When the old torch roof was being torn off, this little free floating “wing” was weakened from the house wall, so we did a repair by bracing it with a new 4x4 (it took about 1 hour for me & one of my guys to go back 2 days after we finished the roof (rain delay) to get it done; no charge to the customer).

I’m spreading the load all across the 1x decking. I used DeckMates both top & bottom (can’t really see it on the top 4x to 4x connection.

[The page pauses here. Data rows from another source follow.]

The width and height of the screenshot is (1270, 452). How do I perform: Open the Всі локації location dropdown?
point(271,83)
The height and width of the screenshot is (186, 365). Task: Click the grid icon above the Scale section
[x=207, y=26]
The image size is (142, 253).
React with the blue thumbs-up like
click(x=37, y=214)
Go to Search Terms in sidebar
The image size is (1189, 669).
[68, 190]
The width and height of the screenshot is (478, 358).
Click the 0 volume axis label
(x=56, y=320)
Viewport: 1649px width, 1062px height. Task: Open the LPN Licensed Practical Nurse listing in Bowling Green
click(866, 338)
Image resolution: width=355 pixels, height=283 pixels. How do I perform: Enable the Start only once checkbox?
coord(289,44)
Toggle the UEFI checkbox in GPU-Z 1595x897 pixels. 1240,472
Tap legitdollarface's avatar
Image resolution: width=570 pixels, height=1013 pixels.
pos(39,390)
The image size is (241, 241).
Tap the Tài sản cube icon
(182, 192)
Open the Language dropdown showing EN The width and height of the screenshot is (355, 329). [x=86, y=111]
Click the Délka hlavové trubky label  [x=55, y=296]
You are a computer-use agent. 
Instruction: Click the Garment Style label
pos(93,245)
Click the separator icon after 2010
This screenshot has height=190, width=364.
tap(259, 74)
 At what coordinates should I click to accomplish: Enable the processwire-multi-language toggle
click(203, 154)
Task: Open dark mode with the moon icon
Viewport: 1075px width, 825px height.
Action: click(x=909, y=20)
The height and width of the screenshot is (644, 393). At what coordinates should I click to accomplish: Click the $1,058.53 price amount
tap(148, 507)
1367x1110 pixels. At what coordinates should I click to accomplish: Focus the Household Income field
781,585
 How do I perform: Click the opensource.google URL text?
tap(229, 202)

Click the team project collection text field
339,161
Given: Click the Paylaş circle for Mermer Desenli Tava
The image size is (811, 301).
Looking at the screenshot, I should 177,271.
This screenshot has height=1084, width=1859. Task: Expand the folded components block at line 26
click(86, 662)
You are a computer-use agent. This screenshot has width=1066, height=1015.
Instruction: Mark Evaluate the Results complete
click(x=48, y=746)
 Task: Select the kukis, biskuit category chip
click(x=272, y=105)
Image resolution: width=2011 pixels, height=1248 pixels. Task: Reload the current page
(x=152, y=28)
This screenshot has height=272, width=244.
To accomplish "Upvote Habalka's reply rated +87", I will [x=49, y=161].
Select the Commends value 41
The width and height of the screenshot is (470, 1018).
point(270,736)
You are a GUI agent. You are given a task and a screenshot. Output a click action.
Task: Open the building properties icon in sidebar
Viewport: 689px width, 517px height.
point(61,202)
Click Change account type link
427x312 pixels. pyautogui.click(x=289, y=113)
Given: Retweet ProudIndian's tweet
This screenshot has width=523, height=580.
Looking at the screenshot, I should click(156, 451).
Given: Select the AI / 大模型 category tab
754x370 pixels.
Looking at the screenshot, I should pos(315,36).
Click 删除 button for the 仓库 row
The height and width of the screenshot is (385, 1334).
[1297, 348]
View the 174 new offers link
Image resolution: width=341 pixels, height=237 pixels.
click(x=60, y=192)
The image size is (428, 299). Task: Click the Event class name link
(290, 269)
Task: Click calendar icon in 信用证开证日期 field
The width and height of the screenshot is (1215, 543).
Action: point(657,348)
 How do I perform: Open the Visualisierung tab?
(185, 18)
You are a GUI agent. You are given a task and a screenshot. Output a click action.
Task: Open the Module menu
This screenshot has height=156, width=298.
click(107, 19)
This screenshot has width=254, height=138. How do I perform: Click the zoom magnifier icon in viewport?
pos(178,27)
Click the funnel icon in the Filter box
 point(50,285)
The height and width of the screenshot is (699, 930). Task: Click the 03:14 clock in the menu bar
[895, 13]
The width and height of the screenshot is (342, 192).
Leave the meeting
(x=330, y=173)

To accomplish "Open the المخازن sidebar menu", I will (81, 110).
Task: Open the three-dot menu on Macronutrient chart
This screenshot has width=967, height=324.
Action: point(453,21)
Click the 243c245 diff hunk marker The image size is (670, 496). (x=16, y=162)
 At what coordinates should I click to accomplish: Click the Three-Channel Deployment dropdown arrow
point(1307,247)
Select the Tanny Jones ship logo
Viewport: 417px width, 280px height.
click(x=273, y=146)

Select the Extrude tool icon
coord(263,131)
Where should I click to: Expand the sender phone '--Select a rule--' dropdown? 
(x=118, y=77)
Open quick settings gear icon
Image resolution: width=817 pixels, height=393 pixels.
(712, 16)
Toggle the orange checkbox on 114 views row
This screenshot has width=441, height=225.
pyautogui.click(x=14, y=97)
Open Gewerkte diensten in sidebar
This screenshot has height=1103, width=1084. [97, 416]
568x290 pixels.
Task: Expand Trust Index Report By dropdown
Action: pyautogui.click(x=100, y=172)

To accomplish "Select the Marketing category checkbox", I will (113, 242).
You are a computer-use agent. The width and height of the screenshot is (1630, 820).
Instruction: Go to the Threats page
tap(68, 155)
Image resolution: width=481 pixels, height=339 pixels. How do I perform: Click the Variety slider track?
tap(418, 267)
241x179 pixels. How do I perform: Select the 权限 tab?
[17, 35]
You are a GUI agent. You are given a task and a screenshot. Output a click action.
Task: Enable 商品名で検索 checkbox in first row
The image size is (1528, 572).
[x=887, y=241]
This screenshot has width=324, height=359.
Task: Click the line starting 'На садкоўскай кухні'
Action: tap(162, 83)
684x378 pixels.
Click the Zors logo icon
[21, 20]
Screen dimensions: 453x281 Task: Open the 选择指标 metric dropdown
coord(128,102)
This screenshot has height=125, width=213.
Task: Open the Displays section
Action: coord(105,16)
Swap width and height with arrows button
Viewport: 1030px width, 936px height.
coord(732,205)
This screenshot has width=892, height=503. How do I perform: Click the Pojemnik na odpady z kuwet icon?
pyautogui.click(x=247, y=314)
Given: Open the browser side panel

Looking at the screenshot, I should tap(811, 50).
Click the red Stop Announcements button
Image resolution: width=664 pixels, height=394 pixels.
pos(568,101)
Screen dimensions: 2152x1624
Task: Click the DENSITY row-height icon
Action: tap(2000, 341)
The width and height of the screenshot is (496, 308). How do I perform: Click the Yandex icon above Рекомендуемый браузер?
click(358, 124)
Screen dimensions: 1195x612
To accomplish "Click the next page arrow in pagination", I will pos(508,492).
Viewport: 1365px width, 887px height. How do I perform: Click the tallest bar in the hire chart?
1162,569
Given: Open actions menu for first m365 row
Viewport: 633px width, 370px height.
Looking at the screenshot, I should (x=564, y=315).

The bracket standoff was drilled into the old concrete step & anchored with an expansion bolt (man, do I love me some expansion bolts).

FYI, my quote was the highest he received. 10 Squares, CertainTeed FlintLastic 2 ply (base + cap), 11 pieces of decking (quote provided for 2), no charge for the above mentioned porch repair.

My quote: 3,506.00 + 500.00 to tear out the bad 1x’s over the carport & install 9½ sheets of 3/4 (the other 1½ was used on another section).

We also used Portal Plus EPDM’s for the vent pipes.

One of my guys ended up stepping through the ceiling (easy to do when you’ve got less than 1’ between the top of a rafter & the sheet rock)… we fixed this up to the customer’s satisfaction.

I really really wish I had those other photos & hope I find that digital camera (Sony DSC p70 with a 512 memory stick).

Is the roof and ‘L’ flashing secured to the rafter tails? Or up the actual wall?

The base goes all the way to the wall of the original house & the cap sheet is within 6" of same.

We added the wooden fascia that you see & the metal that is under it.